Multi-choice: Classification Flashcards
Q1 (Classification). Maximum number of support vectors in a two-class dataset of N points in a hard SVM? (One choice) 1) 2
2) N
3) N-2
4) N+2
5) N/2
6) 2N
Correct item: 2. Explanation: In the worst case, all points lie on the margin, becoming support vectors.
Q2 (Classification). Consequences of increasing K in K-nearest neighbor? (Three correct)
1) Overfitting large
2) Smoother boundary
3) Underfitting more possible
4) Classes with few data may disappear
5) Classes with many data may disappear
6) Faster training
Correct items: 2, 3, 4. Explanation: Higher K => smoother boundary, more underfitting, and small classes can vanish in majority voting.
Q3 (Classification). Bayesian Logistic Regression approximate solutions. Which is correct? (One choice)
1) No relation between MAP and Laplace approx.
2) Laplace approx. needs sampling
3) Laplace approx. is exact if posterior is Gaussian
Correct item: 3. Explanation: Laplace approximation is indeed exact if the posterior is exactly Gaussian.

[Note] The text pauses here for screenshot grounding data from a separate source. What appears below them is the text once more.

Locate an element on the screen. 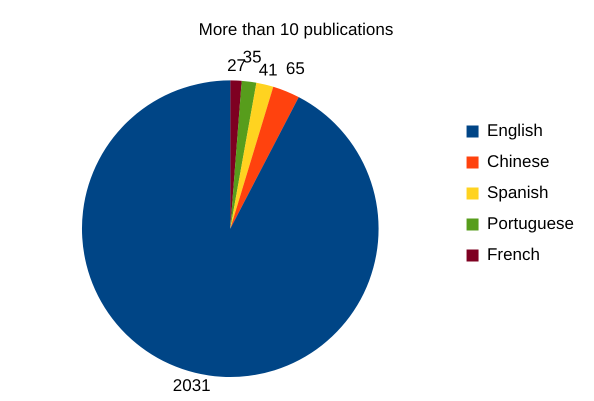  legend-label: Spanish is located at coordinates (518, 192).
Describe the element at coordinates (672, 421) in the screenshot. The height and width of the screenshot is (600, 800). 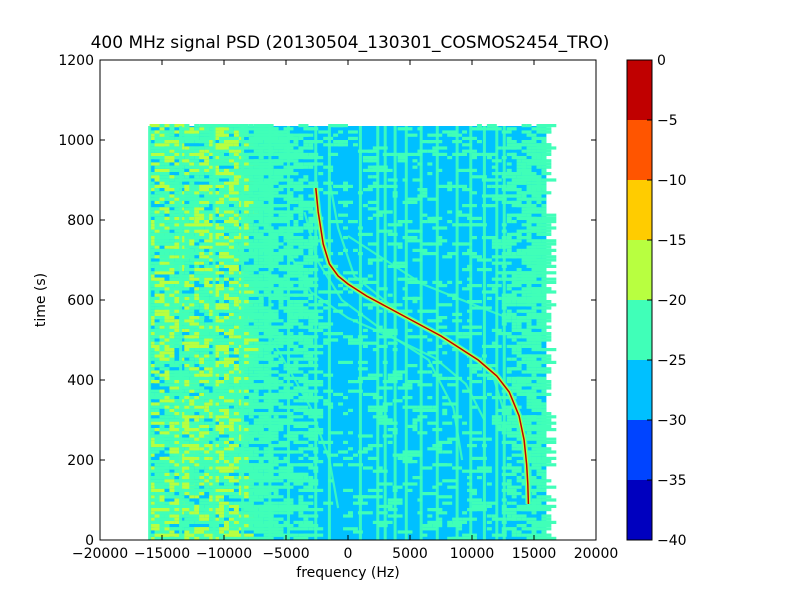
I see `colorbar-tick-label: −30` at that location.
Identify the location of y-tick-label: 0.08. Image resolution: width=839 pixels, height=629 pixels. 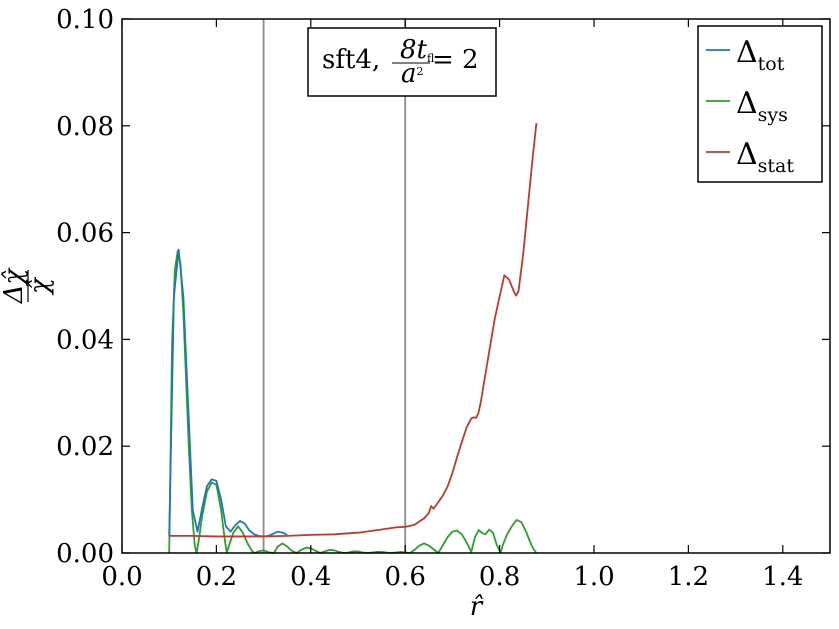
(85, 127).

Q4 (Classification). About performance metrics. (One choice) 1) Specificity & sensitivity are independent
2) If TP rises, TN always rises
3) We want high TP and TN
4) We want high TP and FP
Correct item: 3. Explanation: We aim to maximize true positives and true negatives.
Q5 (Classification). What is true about Bayes classifier? (One choice)
1) Training is faster than k-NN
2) Same decision boundary as SVM
3) Naive Bayes has a faster training phase than k-NN
4) Naive Bayes classifier makes its training more efficient
Correct item: 4. Explanation: Naive Bayes uses conditional independence, making training simpler and more efficient.